Acute exposure to aroclor 1016 or 1260 differentially affects dopamine transporter and vesicular monoamine transporter 2 levels

Abstract

Polychlorinated biphenyls (PCBs) have been shown to specifically target the dopaminergic nervous system, resulting in long-term reduction of striatal dopamine (DA) levels. However, the mechanism(s) by which PCBs exert this effect is not known. Here we report that decreased striatal dopamine levels are observed 1, 7, and 14 days after acute exposure to the common PCB mixtures Aroclor 1016 or 1260. Dopamine transporter (DAT) levels were decreased at all time points in Aroclor 1016 treated animals, and on Days 1 and 7 in Aroclor 1260 treated animals. Vesicular monoamine transporter 2 (VMAT2) levels were not affected by Aroclor 1016, but were significantly decreased 14 days after exposure to Aroclor 1260. Tyrosine hydroxylase expression, a marker of dopamine neuron integrity, was not significantly affected by PCB exposure at any time. These data suggest that PCB-induced reductions in striatal dopamine may be mediated by alterations in DAT and VMAT2 expression.

Introduction

Polychlorinated biphenyls (PCBs) are a family of halogenated hydrocarbons that were used extensively as industrial lubricants, dispersants for pesticide application, and fluid insulators prior to being banned in the 1970’s (Erickson, 1986). PCBs are complex mixtures comprised of specific PCBs referred to as congeners. Because of their physiochemical properties, PCBs are ubiquitous environmental contaminants and bioaccumulate in higher trophic levels of the food chain, leading to an increased risk of human exposure (Kamrin and Ringer, 1994). In fact, several epidemiological studies have shown that PCBs are neurotoxic to humans (reviewed by Seegal, 1996).While much study has been focused on developmental toxicity from exposure to PCBs (reviewed by Faroon et al., 2001), few studies have focused on the neurotoxic consequences of PCB exposure to adults. Acute exposure of adult rats to a mixture of Aroclor 1254 and 1260 has been shown to significantly decrease striatal dopamine (DA) levels (Seegal et al., 1986). Additionally, subchronic exposure of non-human primates to lower levels of Aroclor 1016 or 1260 results in long-term decreases of striatal DA levels (Seegal et al., 1991). It has been suggested that reduction of DA levels by PCBs occurs through a common mechanism, i.e. inhibition of DA synthesis (Seegal et al., 1989, Chisti et al., 1996). However, this conclusion was made through the use of in vitro culture systems, which may not provide a true representation of what may occur in vivo and DA synthesis is only one contributing factor in the maintenance of dopamine levels.
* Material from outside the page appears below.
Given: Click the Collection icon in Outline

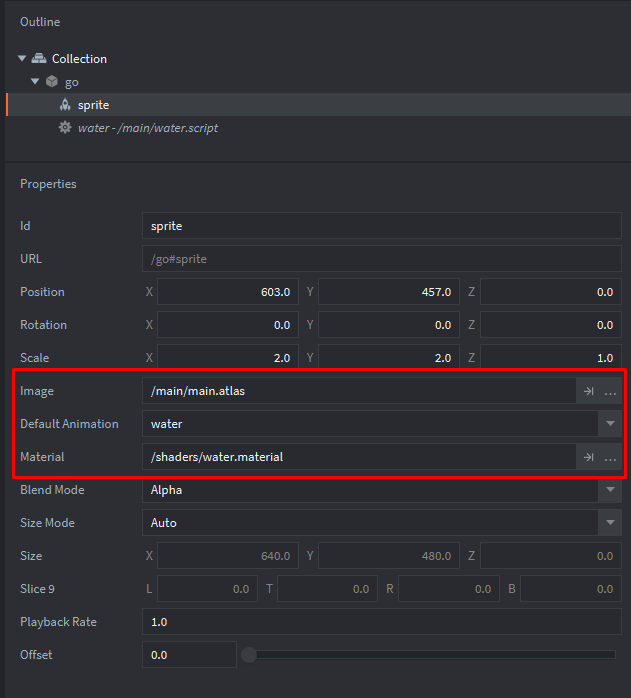Looking at the screenshot, I should coord(39,59).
DA neurotransmission is terminated by the reuptake of released DA into pre-synaptic neurons through the action of the dopamine transporter (DAT). Once inside the cell, recaptured DA is sequestered into synaptic vesicles by the vesicular monoamine transporter (VMAT2), where it is once again available for release (Amara and Kuhar, 1993, Miller et al., 1999b). Therefore, any interference with this tightly coupled process could be expected to have a significant impact on DA levels. Indeed, transgenic mice lacking DAT or VMAT2 exhibit significant reductions of DA levels (Giros et al., 1996, Jones et al., 1998, Fon et al., 1997, Wang et al., 1997). Similar to these genetic models, pharmacological inhibition of DAT or VMAT2 has also been shown to reduce DA levels (Sivam, 1995, Fumigalli et al., 1999), suggesting that any chemical that affects DAT or VMAT2 function or expression may significantly impact DA neuron homeostasis.
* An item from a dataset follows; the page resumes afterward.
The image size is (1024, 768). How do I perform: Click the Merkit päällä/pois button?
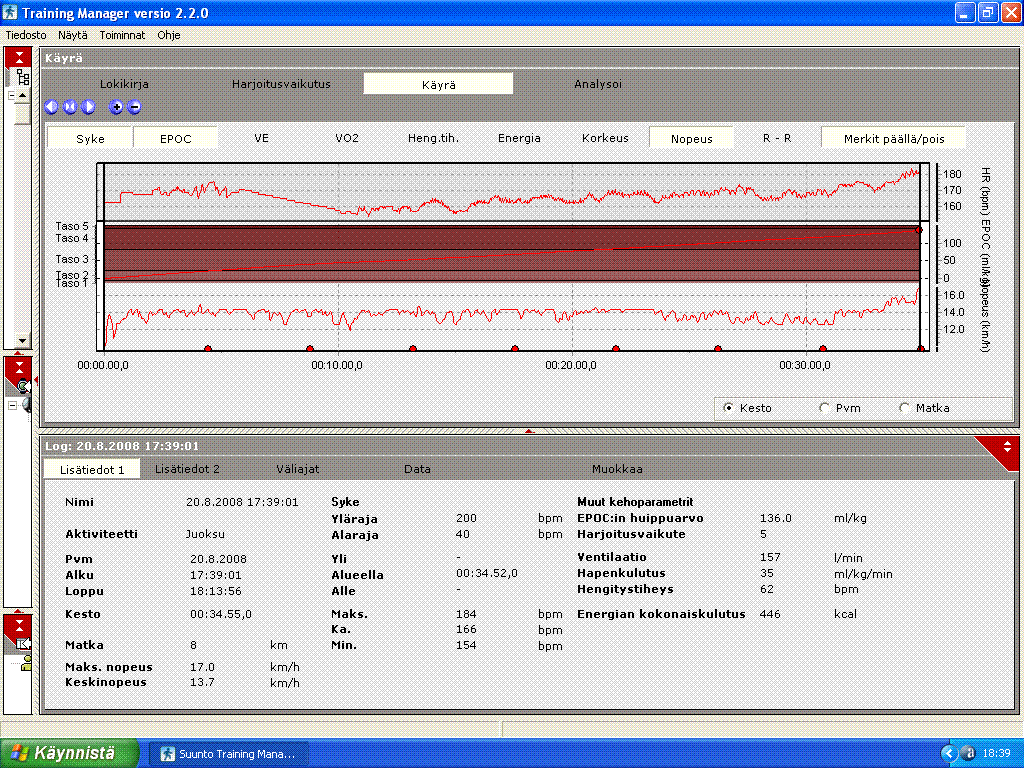pyautogui.click(x=894, y=139)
Recent in vitro studies have shown that lower chlorinated ortho-substituted PCB congeners reduce DA uptake into rat brain synaptosomes, while more highly chlorinated ortho-substituted congeners reduced DA uptake into synaptic vesicles (Mariussen and Fonnum, 2001, Mariussen et al., 1999). Since DAT and VMAT2 are the specific transporters responsible for dopamine uptake in synaptosomes and vesicles, respectively, it appears that different PCB congeners may exert differential effects on DAT and VMAT2. As stated previously, it has been hypothesized that Aroclor 1016 and 1260 decrease DA levels by a common mechanism. However, the brains of animals treated with Aroclor 1016 contain primarily more lowly chlorinated congeners (Seegal et al., 1991), which appear to target DAT (Mariussen and Fonnum, 2001). In contrast, brains of animals treated with Aroclor 1260 contain primarily more highly chlorinated congeners, which appear to target VMAT2 (Mariussen et al., 1999). Therefore, we chose an acute exposure paradigm based on previous studies by Rosin and Martin (1981) and Seegal et al. (1986) to determine whether in vivo exposure to Aroclor 1016 or 1260 results in differential effects on DAT and VMAT2.